-- Begin Records for this task --
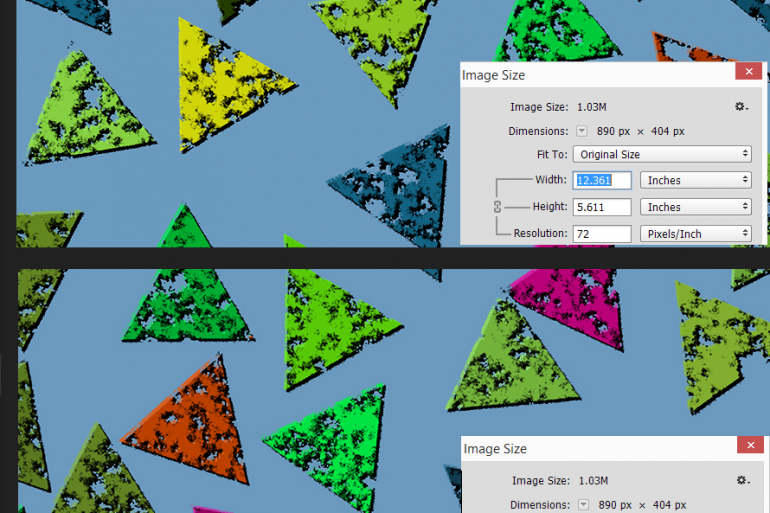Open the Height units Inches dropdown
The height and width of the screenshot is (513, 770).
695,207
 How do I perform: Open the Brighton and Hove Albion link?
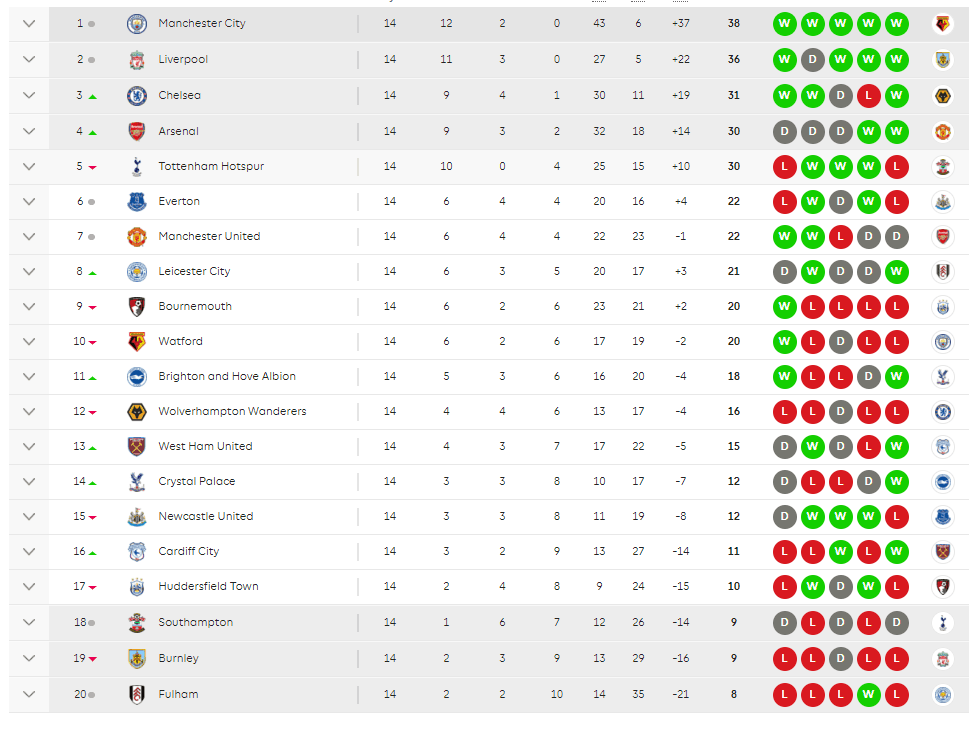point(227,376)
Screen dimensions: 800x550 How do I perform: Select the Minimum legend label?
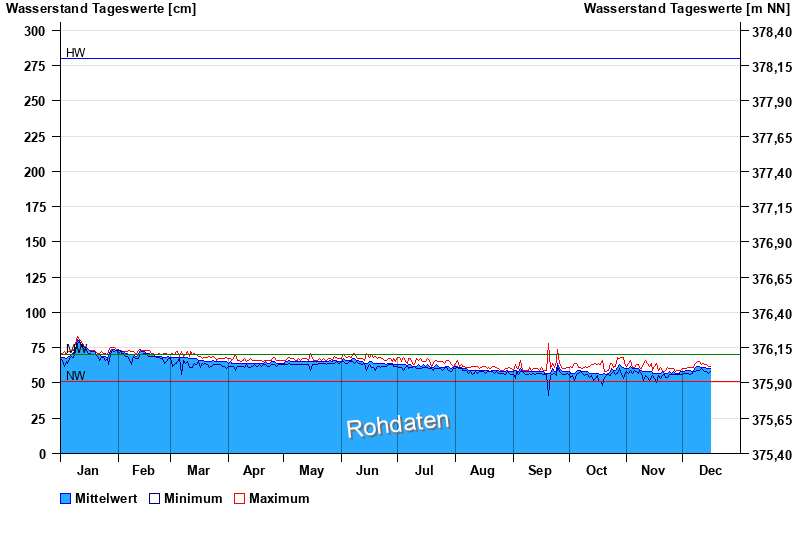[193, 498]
-- End Records for this task --
Copy out every line of the records above without any change, omitting the pictures.

Open the Height units Inches dropdown
The height and width of the screenshot is (513, 770).
695,207
 How do I perform: Open the Brighton and Hove Albion link?
point(227,376)
Screen dimensions: 800x550 How do I perform: Select the Minimum legend label?
[193, 498]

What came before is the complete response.